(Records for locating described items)
*-*-*

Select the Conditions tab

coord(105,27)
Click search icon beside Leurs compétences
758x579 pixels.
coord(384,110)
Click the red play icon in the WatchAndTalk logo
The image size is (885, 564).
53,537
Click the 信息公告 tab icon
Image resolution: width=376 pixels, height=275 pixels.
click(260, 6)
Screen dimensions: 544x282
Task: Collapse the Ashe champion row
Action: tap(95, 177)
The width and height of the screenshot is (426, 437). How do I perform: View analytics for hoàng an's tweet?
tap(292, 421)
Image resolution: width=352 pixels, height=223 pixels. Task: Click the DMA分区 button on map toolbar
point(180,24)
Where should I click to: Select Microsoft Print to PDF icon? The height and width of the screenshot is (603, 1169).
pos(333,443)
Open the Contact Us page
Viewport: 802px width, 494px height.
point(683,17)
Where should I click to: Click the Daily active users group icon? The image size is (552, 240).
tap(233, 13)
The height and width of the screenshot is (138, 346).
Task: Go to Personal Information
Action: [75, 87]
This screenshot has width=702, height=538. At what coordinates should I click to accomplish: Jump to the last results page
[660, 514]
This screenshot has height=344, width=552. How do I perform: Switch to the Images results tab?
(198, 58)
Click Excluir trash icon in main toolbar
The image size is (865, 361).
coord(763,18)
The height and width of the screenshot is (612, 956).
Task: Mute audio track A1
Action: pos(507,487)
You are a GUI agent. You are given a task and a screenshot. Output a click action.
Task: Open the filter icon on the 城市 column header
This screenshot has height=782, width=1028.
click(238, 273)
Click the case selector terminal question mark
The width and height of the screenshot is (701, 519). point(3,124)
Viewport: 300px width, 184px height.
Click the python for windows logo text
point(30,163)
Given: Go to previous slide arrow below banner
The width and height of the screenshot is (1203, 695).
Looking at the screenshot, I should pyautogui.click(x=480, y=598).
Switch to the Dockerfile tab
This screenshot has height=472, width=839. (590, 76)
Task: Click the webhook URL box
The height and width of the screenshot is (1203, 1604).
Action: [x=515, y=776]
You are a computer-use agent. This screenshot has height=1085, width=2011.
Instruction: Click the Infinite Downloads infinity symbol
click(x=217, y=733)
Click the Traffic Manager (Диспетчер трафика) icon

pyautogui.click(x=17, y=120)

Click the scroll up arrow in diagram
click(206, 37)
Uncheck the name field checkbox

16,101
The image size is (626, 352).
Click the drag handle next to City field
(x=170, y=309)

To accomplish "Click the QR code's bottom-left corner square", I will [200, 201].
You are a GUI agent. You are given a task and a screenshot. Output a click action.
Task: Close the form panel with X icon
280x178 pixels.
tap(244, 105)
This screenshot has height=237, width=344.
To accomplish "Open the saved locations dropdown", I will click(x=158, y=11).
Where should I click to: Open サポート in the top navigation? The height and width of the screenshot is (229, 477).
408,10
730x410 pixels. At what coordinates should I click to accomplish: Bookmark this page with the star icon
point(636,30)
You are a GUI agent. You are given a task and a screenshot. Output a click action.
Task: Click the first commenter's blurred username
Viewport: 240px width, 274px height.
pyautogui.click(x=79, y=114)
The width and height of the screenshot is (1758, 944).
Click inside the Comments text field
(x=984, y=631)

*-*-*

> [Exercise goal]
Return every item above word for word, keeping each line as it appears.

> [Response for this exercise]
Select the Conditions tab

coord(105,27)
Click search icon beside Leurs compétences
758x579 pixels.
coord(384,110)
Click the red play icon in the WatchAndTalk logo
The image size is (885, 564).
53,537
Click the 信息公告 tab icon
Image resolution: width=376 pixels, height=275 pixels.
click(260, 6)
Screen dimensions: 544x282
Task: Collapse the Ashe champion row
Action: tap(95, 177)
The width and height of the screenshot is (426, 437). How do I perform: View analytics for hoàng an's tweet?
tap(292, 421)
Image resolution: width=352 pixels, height=223 pixels. Task: Click the DMA分区 button on map toolbar
point(180,24)
Where should I click to: Select Microsoft Print to PDF icon? The height and width of the screenshot is (603, 1169).
pos(333,443)
Open the Contact Us page
Viewport: 802px width, 494px height.
point(683,17)
Where should I click to: Click the Daily active users group icon? The image size is (552, 240).
tap(233, 13)
The height and width of the screenshot is (138, 346).
Task: Go to Personal Information
Action: [75, 87]
This screenshot has width=702, height=538. At what coordinates should I click to accomplish: Jump to the last results page
[660, 514]
This screenshot has height=344, width=552. How do I perform: Switch to the Images results tab?
(198, 58)
Click Excluir trash icon in main toolbar
The image size is (865, 361).
coord(763,18)
The height and width of the screenshot is (612, 956).
Task: Mute audio track A1
Action: pos(507,487)
You are a GUI agent. You are given a task and a screenshot. Output a click action.
Task: Open the filter icon on the 城市 column header
This screenshot has height=782, width=1028.
click(238, 273)
Click the case selector terminal question mark
The width and height of the screenshot is (701, 519). point(3,124)
Viewport: 300px width, 184px height.
Click the python for windows logo text
point(30,163)
Given: Go to previous slide arrow below banner
The width and height of the screenshot is (1203, 695).
Looking at the screenshot, I should pyautogui.click(x=480, y=598).
Switch to the Dockerfile tab
This screenshot has height=472, width=839. (590, 76)
Task: Click the webhook URL box
The height and width of the screenshot is (1203, 1604).
Action: [x=515, y=776]
You are a computer-use agent. This screenshot has height=1085, width=2011.
Instruction: Click the Infinite Downloads infinity symbol
click(x=217, y=733)
Click the Traffic Manager (Диспетчер трафика) icon

pyautogui.click(x=17, y=120)

Click the scroll up arrow in diagram
click(206, 37)
Uncheck the name field checkbox

16,101
The image size is (626, 352).
Click the drag handle next to City field
(x=170, y=309)

To accomplish "Click the QR code's bottom-left corner square", I will [200, 201].
You are a GUI agent. You are given a task and a screenshot. Output a click action.
Task: Close the form panel with X icon
280x178 pixels.
tap(244, 105)
This screenshot has height=237, width=344.
To accomplish "Open the saved locations dropdown", I will click(x=158, y=11).
Where should I click to: Open サポート in the top navigation? The height and width of the screenshot is (229, 477).
408,10
730x410 pixels. At what coordinates should I click to accomplish: Bookmark this page with the star icon
point(636,30)
You are a GUI agent. You are given a task and a screenshot. Output a click action.
Task: Click the first commenter's blurred username
Viewport: 240px width, 274px height.
pyautogui.click(x=79, y=114)
The width and height of the screenshot is (1758, 944).
Click inside the Comments text field
(x=984, y=631)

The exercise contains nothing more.